Alongside the accolades, there have been opposing and even angry reactions to Netflix’s move, mostly among Palestinian filmmakers in Israel whose works haven’t been included in the category. These creators declined to comment on the record but all conveyed the same message: “Included or not, we don’t need Netflix to tell the Palestinian story.”
Samah Bsoul, a critic and film scholar, says it’s important to expose millions of viewers around the world to Palestinian films, but she has reservations. “I would have preferred clear criteria,” she says. “There’s a broad collection there with no unifying thread, and the choice seems to me to be random and unconstructive.”
According to Ranin Boulos, who appeared in the 2004 film “The Syrian Bride,” there is a problem with partial depictions, ones that don’t necessarily reflect the daily reality.
“The category ‘Palestinian Stories’ indeed includes films important to the Palestinian narrative,” she says, but adds that the roster leaves out films such as “Jenin, Jenin” by Mohammed Bakri or “Arna’s Children” by Juliano Mer-Khamis, who was murdered in Jenin in 2011. “It raises questions that the category lacks films that explore the debate with all its complexities.”
Bsoul agrees and gives examples of how Netflix chose movies that don’t reflect the Palestinian narrative. “Omar,” for instance, in the suspense category, is described as a film that contains violence. “Bonboné,” about a prisoner smuggling out his semen, is classified as a movie about social issues.
The drama “3000 Nights,” about female Palestinian prisoners, is in the “Emotional Films” category. And “The Present” by British-Palestinian director Farah Nabulsi is presented as a movie about Yusef from the West Bank, a normal guy searching for a present for his wife, with no context about Yusef’s real problem – the occupation.
From Israel? No Thanks
Director Bilal Yousef of the village of Daburiye in northern Israel says Netflix’s lineup doesn’t include topics of concern to Palestinians in Israel and doesn’t address the identity aspect.
“The definition of Palestinian identity in Israel is very complex and there isn’t much [cinematic] tackling of it,” he says. He contrasts this with his film “Back to One’s Roots,” which won the documentary award at the Dubai International Film Festival in 2009.
He says the status of Palestinian directors in Israel is disputed; they’re often discriminated against or marginalized because they live in Israel, so the “Palestinian-ness” of their work is dubious to foreign production companies.
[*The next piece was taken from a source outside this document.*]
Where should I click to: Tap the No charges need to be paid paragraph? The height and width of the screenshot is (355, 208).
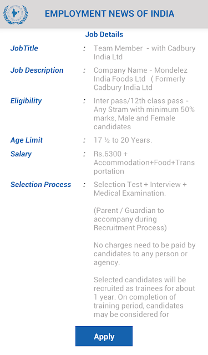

He says this is the reason the work of Palestinian filmmakers from Israel is so underrepresented on Netflix.
“Most of the films in the Palestinian category are by Palestinian creators from abroad or the West Bank,” he says. “There are hardly any by Palestinian filmmakers or directors who are citizens of Israel, and this situation repeats every time with other platforms as well.”
Bsoul emphasizes the difference between Netflix’s classifying of these films and its categories for other movies and series. “All the definitions are totally sterile, descriptions devoid of any political connection to the occupation, to a 74-year national conflict,” she says.
“If anyone thinks the Netflix descriptions are apolitical, I suggest they read the synopsis of ‘Munich’ by Steven Spielberg, which includes the term ‘Palestinian terrorists.’ In the description of the series ‘Fauda,’ an Israeli agent is said to have gone ‘to hunt’ for a Palestinian fighter.”
Bsoul says that “after Fauda’s success and ratings in the Arab world – unrelated to the anger over the content – I’m afraid that this choice by Netflix is an attempt to create ‘balance’ between the two narratives.”
According to Ballan, the consideration in creating the Palestinian category was largely financial: competition for the heart and dollars of the Arab audience.
“You can’t ignore the heavy competition. Netflix has rivals in the Arab world like the Shahid channel that belongs to the Saudi MBC network and the Egyptian Watch Channel,” he says. “So to encourage viewership from the Arab world, it launched a lineup of Palestinian stories that aren’t on rival platforms.”